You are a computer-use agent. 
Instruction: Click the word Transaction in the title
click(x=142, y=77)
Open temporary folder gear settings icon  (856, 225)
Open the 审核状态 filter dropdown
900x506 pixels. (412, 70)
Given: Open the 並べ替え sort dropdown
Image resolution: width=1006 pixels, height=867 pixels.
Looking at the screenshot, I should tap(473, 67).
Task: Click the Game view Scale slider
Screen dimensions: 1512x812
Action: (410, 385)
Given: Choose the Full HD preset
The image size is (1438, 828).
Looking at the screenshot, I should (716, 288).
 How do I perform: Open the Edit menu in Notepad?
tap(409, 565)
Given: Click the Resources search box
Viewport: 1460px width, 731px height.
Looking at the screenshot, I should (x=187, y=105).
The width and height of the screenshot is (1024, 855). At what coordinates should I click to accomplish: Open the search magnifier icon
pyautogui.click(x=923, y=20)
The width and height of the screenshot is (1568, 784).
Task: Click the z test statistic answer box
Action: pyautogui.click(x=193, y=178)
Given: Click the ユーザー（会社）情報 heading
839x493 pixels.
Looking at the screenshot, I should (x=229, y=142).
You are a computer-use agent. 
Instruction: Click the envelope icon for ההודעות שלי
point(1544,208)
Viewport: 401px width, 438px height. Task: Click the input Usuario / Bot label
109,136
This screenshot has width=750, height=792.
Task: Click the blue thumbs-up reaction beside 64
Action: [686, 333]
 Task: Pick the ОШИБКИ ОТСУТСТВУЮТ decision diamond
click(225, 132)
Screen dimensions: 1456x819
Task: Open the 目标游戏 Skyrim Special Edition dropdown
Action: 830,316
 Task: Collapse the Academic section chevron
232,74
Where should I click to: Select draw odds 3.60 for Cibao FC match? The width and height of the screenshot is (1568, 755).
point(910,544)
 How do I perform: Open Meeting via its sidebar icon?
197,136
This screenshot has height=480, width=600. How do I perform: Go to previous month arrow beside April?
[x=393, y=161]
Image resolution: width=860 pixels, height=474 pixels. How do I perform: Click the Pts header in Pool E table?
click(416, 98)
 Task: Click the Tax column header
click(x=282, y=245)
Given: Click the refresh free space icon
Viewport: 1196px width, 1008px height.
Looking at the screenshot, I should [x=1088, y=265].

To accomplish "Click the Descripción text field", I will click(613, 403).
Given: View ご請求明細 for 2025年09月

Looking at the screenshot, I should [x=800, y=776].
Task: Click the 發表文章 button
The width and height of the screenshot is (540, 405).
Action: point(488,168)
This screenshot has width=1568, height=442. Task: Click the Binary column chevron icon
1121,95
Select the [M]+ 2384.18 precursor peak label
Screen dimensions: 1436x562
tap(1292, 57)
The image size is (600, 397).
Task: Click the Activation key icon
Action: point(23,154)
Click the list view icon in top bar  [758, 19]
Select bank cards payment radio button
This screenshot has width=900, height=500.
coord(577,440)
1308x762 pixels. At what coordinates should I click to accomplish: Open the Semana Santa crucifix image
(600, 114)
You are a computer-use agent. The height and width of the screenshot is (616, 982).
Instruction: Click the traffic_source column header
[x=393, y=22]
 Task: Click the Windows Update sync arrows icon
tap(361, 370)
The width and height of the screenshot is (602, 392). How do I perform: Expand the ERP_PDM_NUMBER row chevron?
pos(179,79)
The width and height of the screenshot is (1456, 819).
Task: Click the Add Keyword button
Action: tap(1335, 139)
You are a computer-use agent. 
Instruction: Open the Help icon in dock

= TO DO =
When answering, write out each of the lines above exactly as given.

= REPLY =
You are a computer-use agent. 
Instruction: Click the word Transaction in the title
click(x=142, y=77)
Open temporary folder gear settings icon  (856, 225)
Open the 审核状态 filter dropdown
900x506 pixels. (412, 70)
Given: Open the 並べ替え sort dropdown
Image resolution: width=1006 pixels, height=867 pixels.
Looking at the screenshot, I should tap(473, 67).
Task: Click the Game view Scale slider
Screen dimensions: 1512x812
Action: (410, 385)
Given: Choose the Full HD preset
The image size is (1438, 828).
Looking at the screenshot, I should (716, 288).
 How do I perform: Open the Edit menu in Notepad?
tap(409, 565)
Given: Click the Resources search box
Viewport: 1460px width, 731px height.
Looking at the screenshot, I should (x=187, y=105).
The width and height of the screenshot is (1024, 855). At what coordinates should I click to accomplish: Open the search magnifier icon
pyautogui.click(x=923, y=20)
The width and height of the screenshot is (1568, 784).
Task: Click the z test statistic answer box
Action: pyautogui.click(x=193, y=178)
Given: Click the ユーザー（会社）情報 heading
839x493 pixels.
Looking at the screenshot, I should (x=229, y=142).
You are a computer-use agent. 
Instruction: Click the envelope icon for ההודעות שלי
point(1544,208)
Viewport: 401px width, 438px height. Task: Click the input Usuario / Bot label
109,136
This screenshot has width=750, height=792.
Task: Click the blue thumbs-up reaction beside 64
Action: [686, 333]
 Task: Pick the ОШИБКИ ОТСУТСТВУЮТ decision diamond
click(225, 132)
Screen dimensions: 1456x819
Task: Open the 目标游戏 Skyrim Special Edition dropdown
Action: 830,316
 Task: Collapse the Academic section chevron
232,74
Where should I click to: Select draw odds 3.60 for Cibao FC match? The width and height of the screenshot is (1568, 755).
point(910,544)
 How do I perform: Open Meeting via its sidebar icon?
197,136
This screenshot has height=480, width=600. How do I perform: Go to previous month arrow beside April?
[x=393, y=161]
Image resolution: width=860 pixels, height=474 pixels. How do I perform: Click the Pts header in Pool E table?
click(416, 98)
 Task: Click the Tax column header
click(x=282, y=245)
Given: Click the refresh free space icon
Viewport: 1196px width, 1008px height.
Looking at the screenshot, I should [x=1088, y=265].

To accomplish "Click the Descripción text field", I will click(613, 403).
Given: View ご請求明細 for 2025年09月

Looking at the screenshot, I should [x=800, y=776].
Task: Click the 發表文章 button
The width and height of the screenshot is (540, 405).
Action: point(488,168)
This screenshot has width=1568, height=442. Task: Click the Binary column chevron icon
1121,95
Select the [M]+ 2384.18 precursor peak label
Screen dimensions: 1436x562
tap(1292, 57)
The image size is (600, 397).
Task: Click the Activation key icon
Action: point(23,154)
Click the list view icon in top bar  [758, 19]
Select bank cards payment radio button
This screenshot has width=900, height=500.
coord(577,440)
1308x762 pixels. At what coordinates should I click to accomplish: Open the Semana Santa crucifix image
(600, 114)
You are a computer-use agent. The height and width of the screenshot is (616, 982).
Instruction: Click the traffic_source column header
[x=393, y=22]
 Task: Click the Windows Update sync arrows icon
tap(361, 370)
The width and height of the screenshot is (602, 392). How do I perform: Expand the ERP_PDM_NUMBER row chevron?
pos(179,79)
The width and height of the screenshot is (1456, 819).
Task: Click the Add Keyword button
Action: tap(1335, 139)
You are a computer-use agent. 
Instruction: Open the Help icon in dock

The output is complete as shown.